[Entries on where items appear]
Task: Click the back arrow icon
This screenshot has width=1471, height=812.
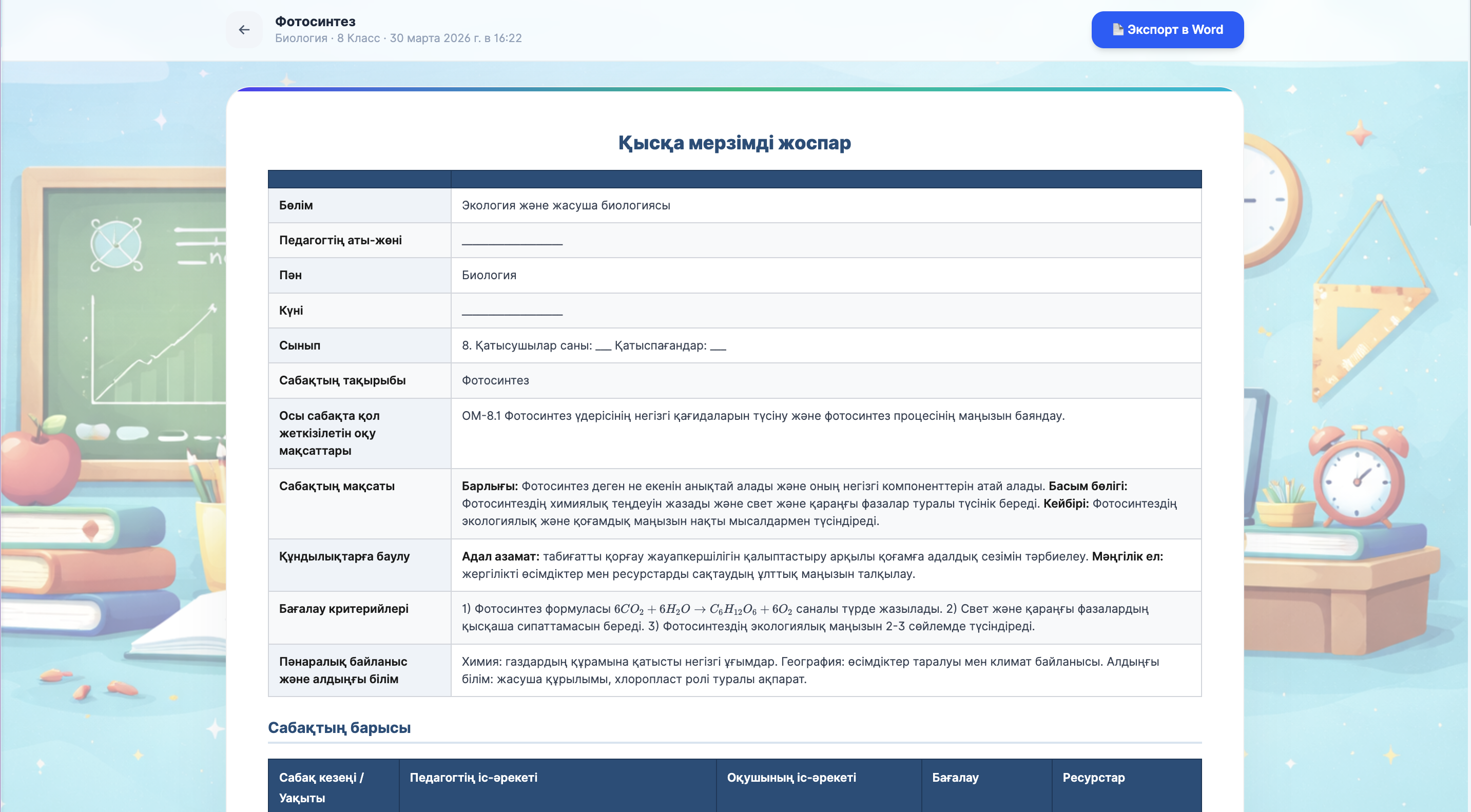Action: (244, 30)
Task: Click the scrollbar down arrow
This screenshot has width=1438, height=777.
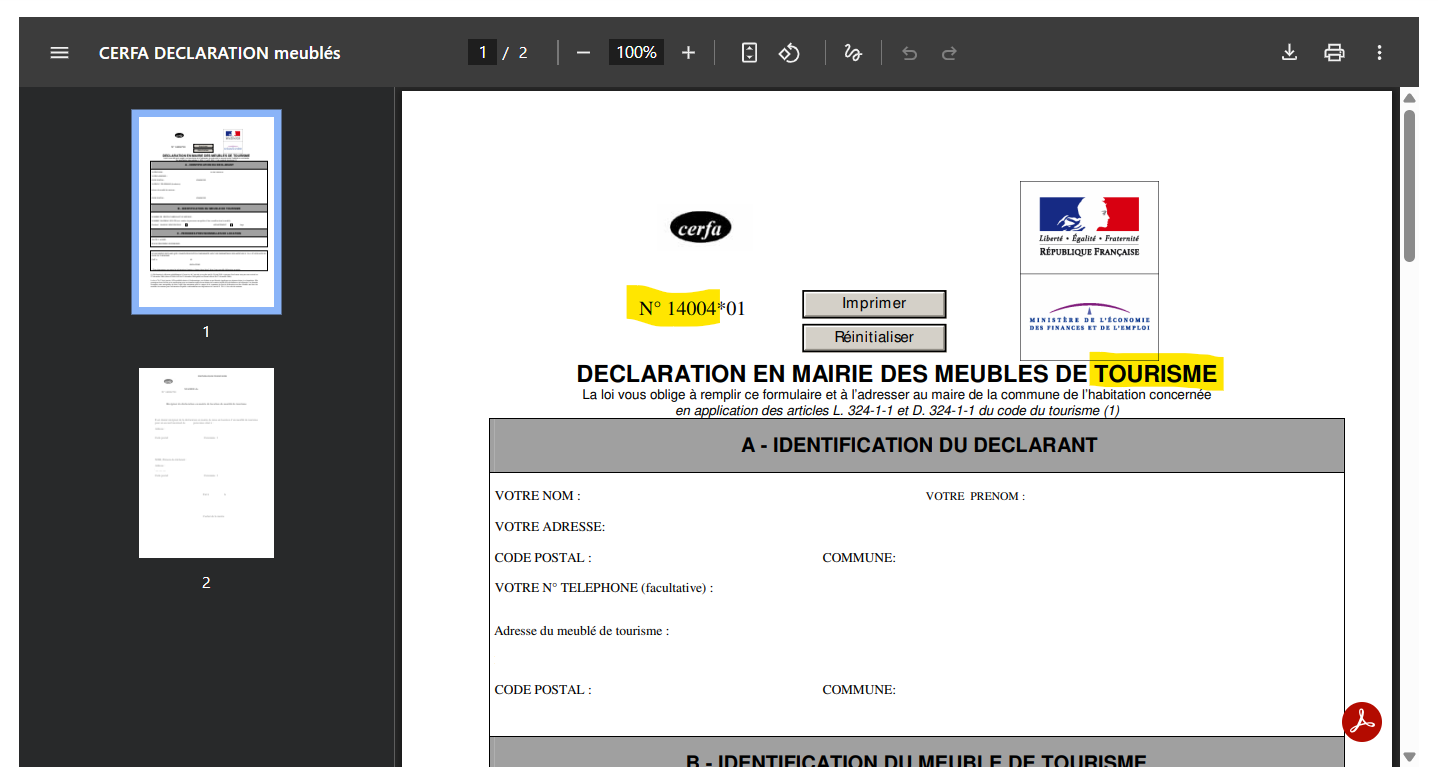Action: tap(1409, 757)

• [GIVEN REQUEST] Revise the entries from the line containing "Task: Click the scrollbar down arrow" down through the last entry, changing "scrollbar" to "scroll bar" and keeping everything else the same. Reproduce only those lines, without the pictures.

• [CORRECT RESULT]
Task: Click the scroll bar down arrow
This screenshot has width=1438, height=777.
Action: tap(1409, 757)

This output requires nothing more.